Viracta Therapeutics hits end of the line, laying off all workers and winding down

Cancer biotech Viracta Therapeutics has closed its doors, laying off all employees and winding down operations.

The San Diego-based company’s board approved the shutdown Feb. 3, according to Securities and Exchange Commission (SEC) documents filed Feb. 5. The company is currently seeking potential strategic alternatives for its development programs.

Earlier this week, Viracta CEO and President Mark Rothera stopped serving in his position. He was joined by several other leaders, including Chief Financial Officer Michael Faerm and Chief Medical Officer Darrel Cohen, M.D., Ph.D.

The board has instead appointed Craig Jalbert, principal of accounting firm Verdolino & Lowey, as the company’s CEO to guide the wind-down. Jalbert will be paid $50,000 each year for three years for his work.

The biotech anticipates incurring a one-time payment of $100,000 associated with the workforce termination, according to the SEC filing.  

The writing had been on the wall for Viracta. The precision oncology company was delisted from Nasdaq on Feb. 4 after failing to comply with the $1-per-share minimum requirement.

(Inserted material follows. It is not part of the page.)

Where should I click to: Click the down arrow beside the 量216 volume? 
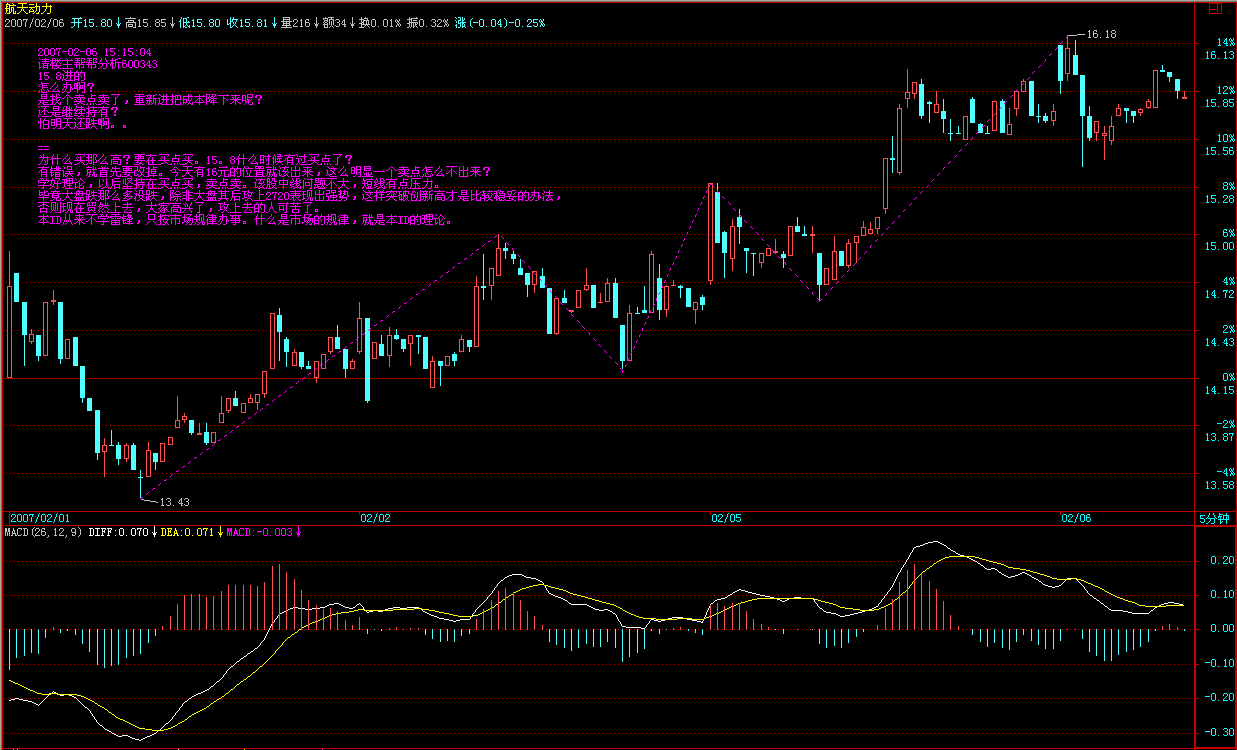coord(316,22)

In early January, the biotech closed its phase 2 lymphoma trial in order to “explore strategic alternatives.”

A few months earlier, the company parted ways with 42% of its staff to keep money flowing to its lead program, a combination of the HDAC inhibitor nanatinostat and the antiviral valganciclovir.

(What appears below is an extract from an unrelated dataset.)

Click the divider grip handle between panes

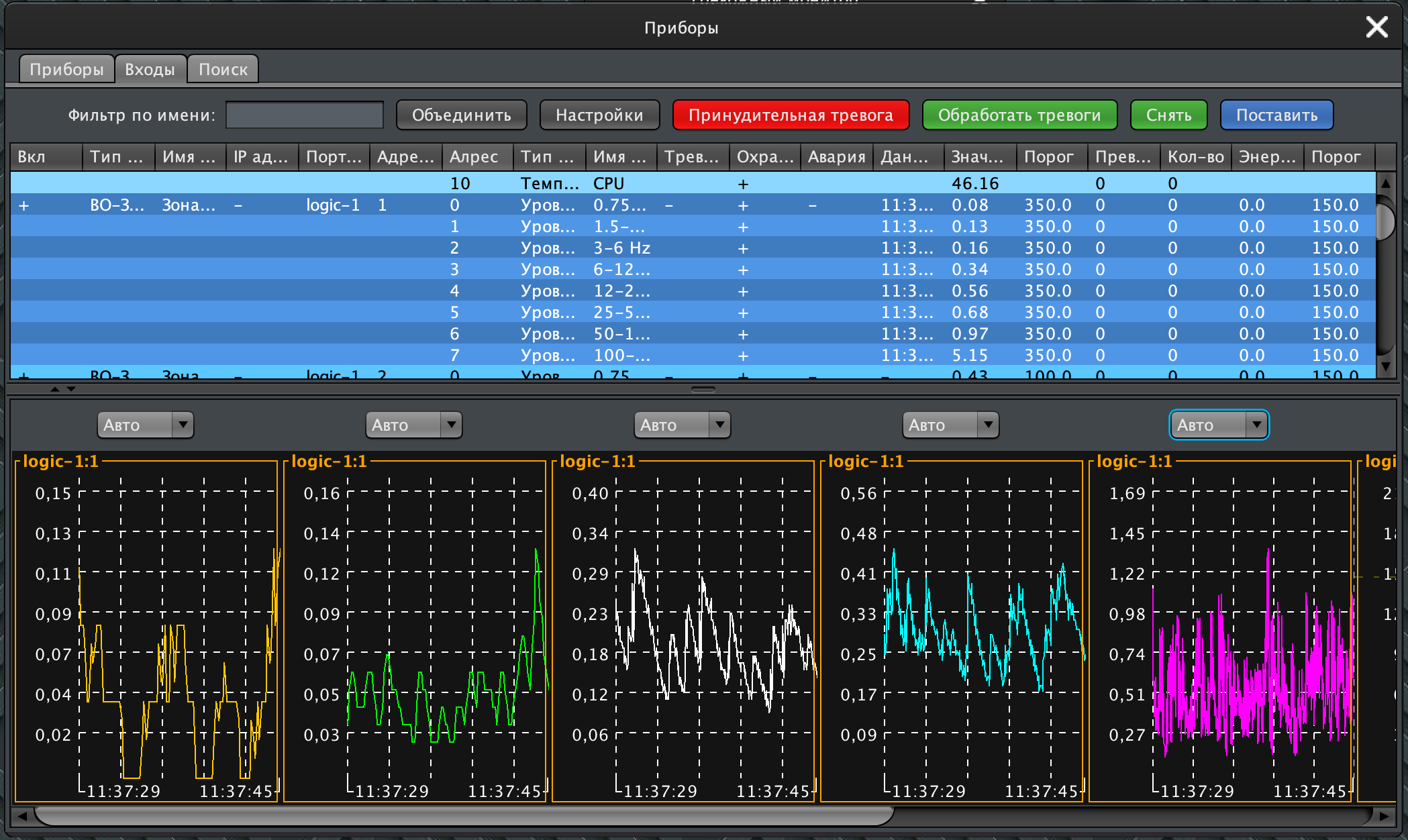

In August 2024, the biotech had posted phase 2 data for the combo in 21 patients with peripheral T-cell lymphoma (PTCL) whose cancer was Epstein-Barr virus-positive. That study saw overall and complete response rates (ORR/CRR) of 33% and 19%, respectively. In the 10 second-line patients, the ORR was 60% and the CRR was 30%. The readout was enough for Viracta to go all-in on PTCL, halting work for the asset in solid tumors and laying off around 23% of the company’s employees at that time.